**WORK ORDER**
Wherever the listing has a line with the string "height", copy that line out.
[[ DATA FOR THIS TASK, beginning ]]
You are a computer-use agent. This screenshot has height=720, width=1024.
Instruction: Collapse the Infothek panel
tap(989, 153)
[[ DATA FOR THIS TASK, end ]]
[[ DATA FOR THIS TASK, beginning ]]
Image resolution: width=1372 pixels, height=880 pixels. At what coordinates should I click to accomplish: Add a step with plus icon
[[ DATA FOR THIS TASK, end ]]
[[ DATA FOR THIS TASK, beginning ]]
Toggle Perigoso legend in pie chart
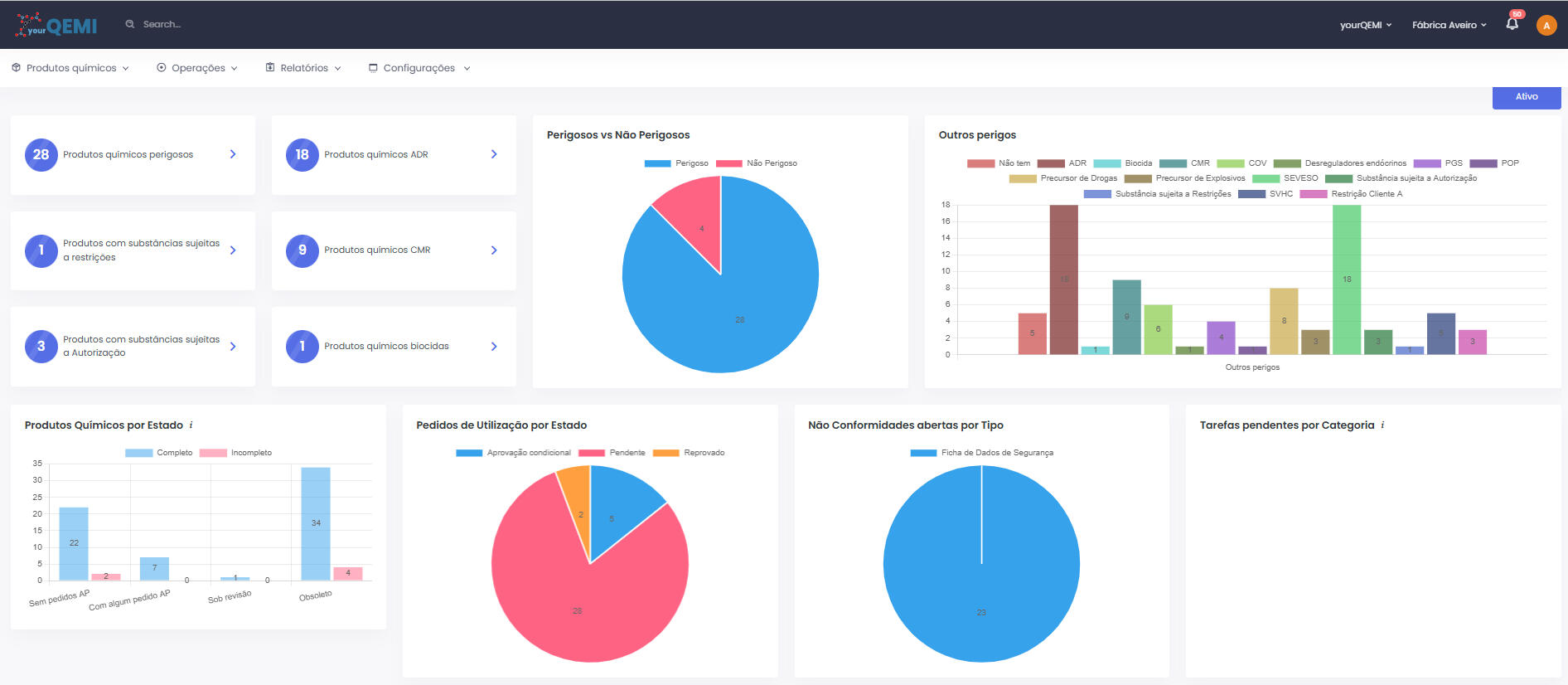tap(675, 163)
[[ DATA FOR THIS TASK, end ]]
**FINAL ANSWER**
You are a computer-use agent. This screenshot has height=720, width=1024.
Image resolution: width=1372 pixels, height=880 pixels. At what coordinates should I click to accomplish: Add a step with plus icon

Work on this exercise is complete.